The $25 million restoration of St Mary's Cathedral is on track for completion next year, but the Catholic Church hopes it is just the beginning of a major redevelopment of the area that could lead to a mixed retail, office and residential precinct leading
The $25 million restoration of St Mary's Cathedral is on track for completion next year, but the Catholic Church hopes it is just the beginning of a major redevelopment of the area that could lead to a mixed retail, office and residential precinct leading from Hay Street to Victoria Square.
The main construction project, to be completed midway through next year, will replace the middle section of the cathedral, which was never completed in line with the original design due to the Great Depression.
The new design, by Subiaco-based architect Peter Quinn, will retain the 1865 section of the building, while placing a new altar in the middle of the cathedral.
An external piazza, with wings on the east and west sides, will increase the building's capacity to 1,600 people.

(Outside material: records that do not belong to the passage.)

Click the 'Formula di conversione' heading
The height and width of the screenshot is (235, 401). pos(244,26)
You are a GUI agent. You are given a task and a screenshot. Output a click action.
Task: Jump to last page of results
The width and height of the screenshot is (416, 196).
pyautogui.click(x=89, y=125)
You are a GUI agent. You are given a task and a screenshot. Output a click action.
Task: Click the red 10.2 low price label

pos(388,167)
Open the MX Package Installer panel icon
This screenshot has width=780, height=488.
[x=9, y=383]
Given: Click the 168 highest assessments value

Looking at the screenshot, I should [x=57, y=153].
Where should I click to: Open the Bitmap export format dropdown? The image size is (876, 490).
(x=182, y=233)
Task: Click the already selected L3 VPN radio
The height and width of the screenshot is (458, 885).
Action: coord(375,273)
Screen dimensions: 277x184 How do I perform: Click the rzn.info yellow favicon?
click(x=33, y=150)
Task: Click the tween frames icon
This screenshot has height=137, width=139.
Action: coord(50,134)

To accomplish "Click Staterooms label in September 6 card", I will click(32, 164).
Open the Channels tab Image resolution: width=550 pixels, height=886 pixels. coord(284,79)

Underneath, a crypt will be installed, as well as an underground car park and offices for the church.
Bishop's Palace - home to the cathedral's dean and priests of the church, as well as the archbishop's offices - is also undergoing a complete refurbishment as part of the project.
However, a much broader development is mooted for a series of properties the Catholic Church owns, connecting Murray and Hay streets.

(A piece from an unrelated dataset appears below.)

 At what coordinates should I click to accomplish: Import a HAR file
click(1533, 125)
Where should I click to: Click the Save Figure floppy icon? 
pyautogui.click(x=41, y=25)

The 3,400 square metre parcel of land contains a number of houses and office buildings, but plans are under way to construct an arcade with ground floor retail, first floor offices and apartments.
The arcade would run between the City of Perth's fire station car park and Bishop's Palace.

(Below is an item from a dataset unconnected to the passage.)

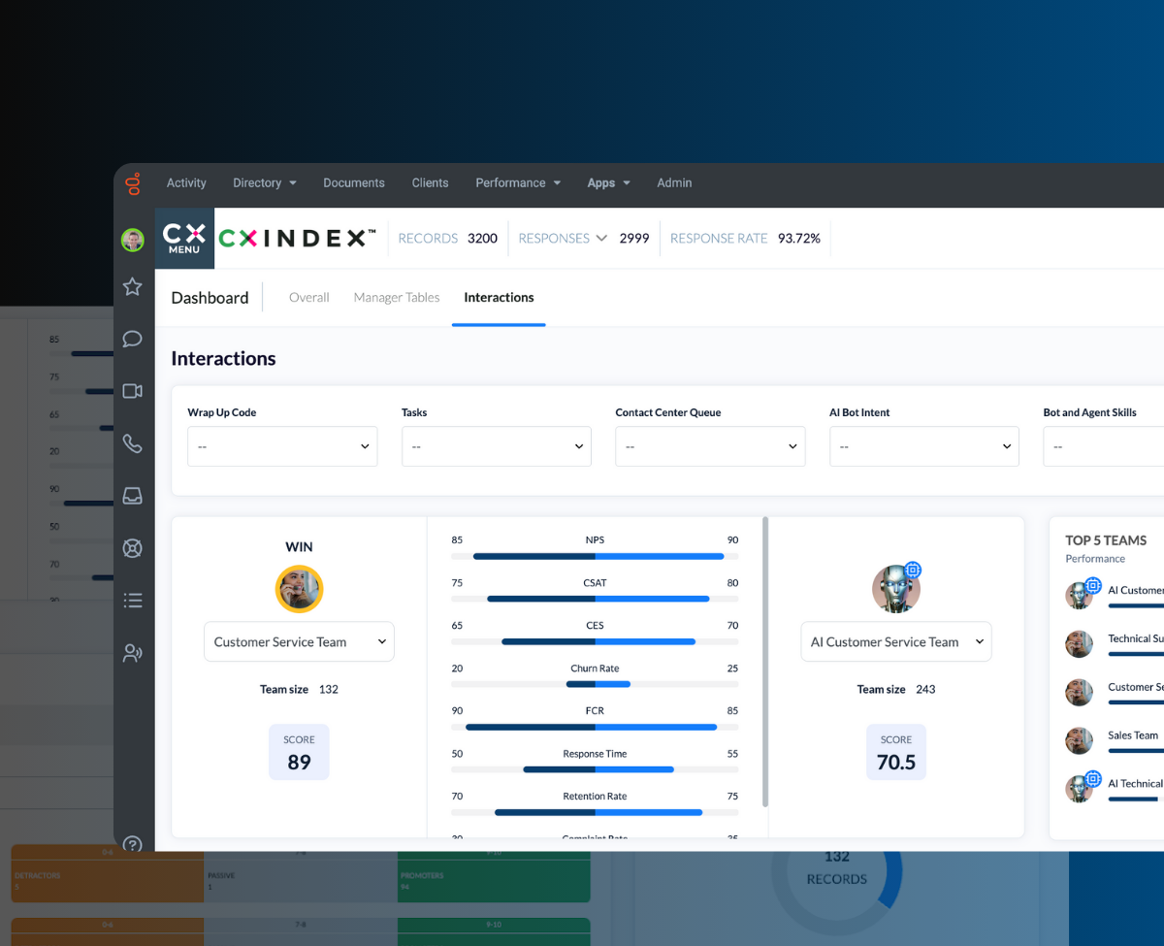1164x946 pixels.
Task: Open the Performance menu
Action: 518,183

While negotiations are yet to commence with other stakeholders - namely the state government and the City of Perth - the Catholic Church is hopeful that discussions could be underway within a year.
According to St Mary's Cathedral fundraising appeal manager Brett Mendez, the cathedral restoration could be the catalyst for a revival of the whole Victoria Square precinct, perhaps ultimately including the Royal Perth Hospital site.
"We hope to bring people to live and work around the cathedral," he said.
"We think this development would enhance the city from a community perspective, and be an appropriate use of the land for future generations of Catholics."
Funding for the cathedral conservation project has come from a wide variety of sources, including both the federal and state governments ($4 million and $3 million, respectively), private benefactors, the Catholic Church, the Archdiocese and the community.
Individual gifts of up to $500,000 have been received.